News - HSV
Walkinshaw hits out over fuel tax
HSV boss believes governments need to get serious about the environment
1 Jul 2008
TOM Walkinshaw has accused governments of putting revenue-raising ahead of the environment and attacking the automotive industry simply because it is “a soft touch”.
The outspoken automotive entrepreneur and owner of Holden Special Vehicles (HSV) also hit out on the subject of hybrid vehicles, saying that diesel power would be a better alternative if governments stopped hitting it with extra taxes that made it unaffordable for motorists.
“Not just this (Australian) government, but governments throughout the world have to sort themselves out,” Mr Walkinshaw said in Melbourne on a recent visit.
“Are they really serious about cutting down fuel consumption or are they just interested in raising tax? “At the moment, there’s a lot of stuff done under an environmental heading that is just a cloak for increasing tax revenues.
“Diesels will get you a good 30 per cent better fuel consumption, so if they’re interested in cutting down the consumption of fuel, why not make the tax levy on that the same as petrol?
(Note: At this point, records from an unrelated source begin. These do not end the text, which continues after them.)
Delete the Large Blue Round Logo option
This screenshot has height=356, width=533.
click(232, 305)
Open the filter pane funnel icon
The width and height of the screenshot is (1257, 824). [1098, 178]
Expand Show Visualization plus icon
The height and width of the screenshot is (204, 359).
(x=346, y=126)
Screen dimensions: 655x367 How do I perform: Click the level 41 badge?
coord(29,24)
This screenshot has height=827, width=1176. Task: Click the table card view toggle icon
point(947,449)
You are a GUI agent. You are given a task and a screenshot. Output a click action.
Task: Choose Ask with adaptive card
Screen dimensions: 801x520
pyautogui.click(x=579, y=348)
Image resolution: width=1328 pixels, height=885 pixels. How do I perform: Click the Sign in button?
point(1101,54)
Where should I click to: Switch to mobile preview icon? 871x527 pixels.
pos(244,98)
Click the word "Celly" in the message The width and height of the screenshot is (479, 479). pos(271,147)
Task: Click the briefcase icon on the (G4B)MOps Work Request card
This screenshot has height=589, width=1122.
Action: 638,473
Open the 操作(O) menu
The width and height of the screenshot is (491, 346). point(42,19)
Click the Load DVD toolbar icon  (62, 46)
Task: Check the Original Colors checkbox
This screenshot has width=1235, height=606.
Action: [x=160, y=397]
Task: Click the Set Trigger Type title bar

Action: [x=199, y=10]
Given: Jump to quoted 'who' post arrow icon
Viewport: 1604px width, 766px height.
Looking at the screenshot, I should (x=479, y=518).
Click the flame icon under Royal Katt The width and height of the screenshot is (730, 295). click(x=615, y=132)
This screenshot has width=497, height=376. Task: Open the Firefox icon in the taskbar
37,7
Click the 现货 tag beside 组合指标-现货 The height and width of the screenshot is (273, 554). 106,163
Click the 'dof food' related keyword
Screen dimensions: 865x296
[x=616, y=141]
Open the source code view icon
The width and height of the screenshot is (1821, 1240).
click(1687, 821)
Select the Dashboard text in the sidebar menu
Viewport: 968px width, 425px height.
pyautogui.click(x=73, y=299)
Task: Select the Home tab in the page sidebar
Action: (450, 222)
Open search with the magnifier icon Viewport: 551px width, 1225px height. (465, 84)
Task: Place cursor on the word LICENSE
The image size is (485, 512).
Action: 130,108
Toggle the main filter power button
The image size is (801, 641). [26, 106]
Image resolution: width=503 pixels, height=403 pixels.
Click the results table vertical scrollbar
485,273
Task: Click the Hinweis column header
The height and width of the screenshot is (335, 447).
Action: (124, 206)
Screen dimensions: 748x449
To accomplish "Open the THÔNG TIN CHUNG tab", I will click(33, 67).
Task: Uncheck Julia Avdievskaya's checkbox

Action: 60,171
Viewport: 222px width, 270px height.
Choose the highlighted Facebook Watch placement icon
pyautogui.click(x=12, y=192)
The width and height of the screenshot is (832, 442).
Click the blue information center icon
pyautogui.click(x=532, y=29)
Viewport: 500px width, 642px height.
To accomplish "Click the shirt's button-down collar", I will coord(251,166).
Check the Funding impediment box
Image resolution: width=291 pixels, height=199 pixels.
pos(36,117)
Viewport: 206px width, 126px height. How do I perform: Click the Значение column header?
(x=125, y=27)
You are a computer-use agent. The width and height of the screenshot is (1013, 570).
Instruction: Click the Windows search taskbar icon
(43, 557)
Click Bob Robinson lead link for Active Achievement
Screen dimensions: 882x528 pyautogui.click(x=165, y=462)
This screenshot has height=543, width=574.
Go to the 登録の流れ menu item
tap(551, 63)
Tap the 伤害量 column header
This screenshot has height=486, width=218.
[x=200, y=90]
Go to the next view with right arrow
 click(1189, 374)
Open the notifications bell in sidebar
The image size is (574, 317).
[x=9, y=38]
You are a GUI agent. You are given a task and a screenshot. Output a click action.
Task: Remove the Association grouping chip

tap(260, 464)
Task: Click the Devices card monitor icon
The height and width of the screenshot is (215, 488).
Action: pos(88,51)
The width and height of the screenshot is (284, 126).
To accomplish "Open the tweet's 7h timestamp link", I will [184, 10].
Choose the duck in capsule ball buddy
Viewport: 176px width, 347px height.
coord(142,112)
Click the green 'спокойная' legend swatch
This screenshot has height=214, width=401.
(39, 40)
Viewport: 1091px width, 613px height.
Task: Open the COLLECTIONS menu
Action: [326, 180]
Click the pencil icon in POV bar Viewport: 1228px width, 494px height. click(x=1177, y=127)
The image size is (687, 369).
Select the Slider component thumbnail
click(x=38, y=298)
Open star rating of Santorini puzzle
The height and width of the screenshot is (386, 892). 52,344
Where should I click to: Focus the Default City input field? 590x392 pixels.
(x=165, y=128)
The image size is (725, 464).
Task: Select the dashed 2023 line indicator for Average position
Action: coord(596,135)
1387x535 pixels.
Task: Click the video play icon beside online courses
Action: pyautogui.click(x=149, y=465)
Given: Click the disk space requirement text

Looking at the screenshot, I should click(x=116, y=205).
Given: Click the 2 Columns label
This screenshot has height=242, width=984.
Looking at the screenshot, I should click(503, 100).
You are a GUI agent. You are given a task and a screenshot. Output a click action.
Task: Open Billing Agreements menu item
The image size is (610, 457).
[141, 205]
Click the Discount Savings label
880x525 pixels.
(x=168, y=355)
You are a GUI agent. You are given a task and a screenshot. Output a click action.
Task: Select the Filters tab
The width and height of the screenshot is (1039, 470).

But they don’t. They figure they’re going to lose money because diesels get better fuel consumption and they put the tax levy up.
“It’s not a genuine attempt here to solve the problem and, until there is a genuine attempt, then it’s very difficult to see where it goes.” Although the Walkinshaw Group is developing its own diesel-electric hybrid system for city buses and light commercial delivery vans – as reported by GoAuto last week – Mr Walkinshaw does not think that hybrid technology is the answer to environmental concerns for passenger cars.
“There’s a lot of ‘BS’ at the moment about hybrid cars, but if you actually study the fuel consumption of most of the hybrids out there, it’s worse than a petrol-driven car,” he said.
“It’s a nice marketing thing and the media likes it – it’s a lovely thing to write about and everyone wants to read about it – but if you actually strip it back, it’s complete BS.
“At best, they’re no better than anything else that’s there with a conventional powertrain. In the future, will it be better? Possibly, but at the moment they’re no better and, in a lot of cases, they’re worse.
“(Hybrid producers) are getting all the publicity that they’re doing their bit for the planet and they’re not. We need to be honest if we’re going to fix the problem.” As if criticising hybrid technology is not controversial enough given that General Motors is championing it and even intends to introduce hybrid vehicles in Australia, then GM Holden will also take note of Mr Walkinshaw’s criticism of bio-fuels made from food crops like corn, sugar and beans.
As well as hybrids, GM also sells a lot of E85 ethanol-powered cars around the globe and Holden plans to introduce an ethanol-compatible Commodore in Australia within the next few years.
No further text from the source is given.